O Supremo Tribunal Federal (STF) determinou nesta quarta-feira (11) a prisão imediata de cinco ex-integrantes da cúpula da Polícia Militar do Distrito Federal (PMDF), condenados por omissão dolosa durante os atos golpistas de 8 de janeiro de 2023, que resultaram na invasão e depredação das sedes dos Três Poderes em Brasília.

Condenação por Unanimidade

A Primeira Turma do STF, por unanimidade em dezembro de 2025, fixou pena de 16 anos de reclusão em regime inicial fechado para cada réu, mais 100 dias-multa e perda dos cargos públicos.

Batalhão da PMDF no dia 8 de janeiro de 2023

A decisão, relatada pelo ministro Alexandre de Moraes, reconheceu os crimes de tentativa de abolição violenta do Estado Democrático de Direito (art. 359-L do CP), tentativa de golpe de Estado (art. 359-M), dano qualificado contra patrimônio da União e deterioração de patrimônio tombado.

Nomes dos Condenados

Os oficiais condenados são:

  • Fábio Augusto Vieira (ex-comandante-geral da PMDF);
  • Klépter Rosa Gonçalves (ex-subcomandante-geral);
  • Jorge Eduardo Naime (ex-chefe do Departamento de Operações Policiais – DOP);
  • Paulo José Ferreira de Sousa Bezerra (ex-subchefe do DOP);
  • Marcelo Casimiro Vasconcelos Rodrigues (ex-comandante do 1º Batalhão de Polícia Militar – CPR).

Motivação da Omissão

Segundo o voto de Moraes, os réus receberam alertas reiterados de inteligência sobre planos de “tomada do poder” desde 2022, sabiam de deslocamentos de ônibus e organização de ataques, mas falharam em reforçar barreiras, escalaram efetivos inexperientes e ignoraram pedidos de contenção do Congresso e STF. A omissão permitiu o colapso das linhas de defesa, gerando prejuízos acima de R$ 20 milhões em danos materiais, além de perdas simbólicas a bens tombados, segundo o STF.

Prisão e Cumprimento da Pena

Com o esgotamento de recursos, Moraes determinou a prisão imediata para início do cumprimento da pena.
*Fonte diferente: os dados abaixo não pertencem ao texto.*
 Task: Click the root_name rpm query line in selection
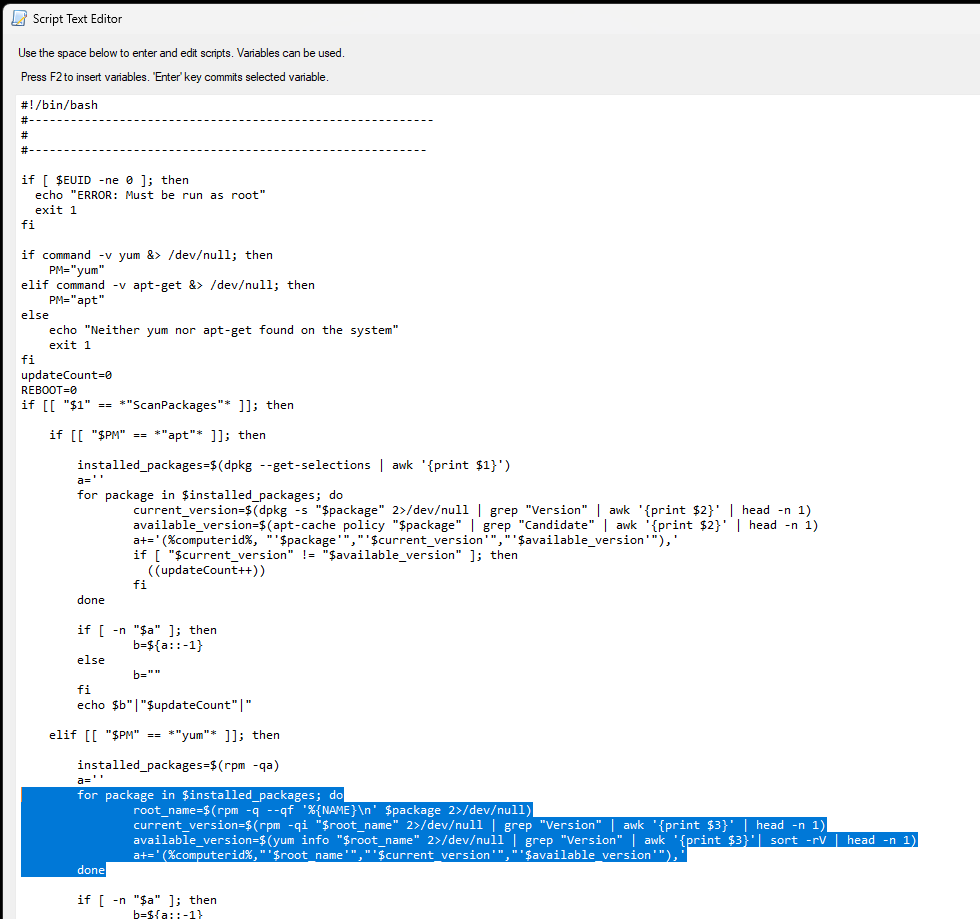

Os condenados devem se apresentar à Corregedoria da PMDF, passar por exames no IML e seguir para o 19º Batalhão (Papudinha), onde cumprem pena o ex-presidente Jair Bolsonaro e o ex-ministro Anderson Torres. Eles também respondem solidariamente por R$ 30 milhões em danos morais coletivos.

Absolvições e Recursos

Na mesma decisão de dezembro de 2025, dois oficiais foram absolvidos por falta de prova de dolo: major Flávio Silvestre de Alencar e tenente Rafael Pereira Martins. Recursos dos condenados foram rejeitados por maioria em fevereiro de 2026, confirmando a sentença e pavimentando o caminho para as prisões imediatas.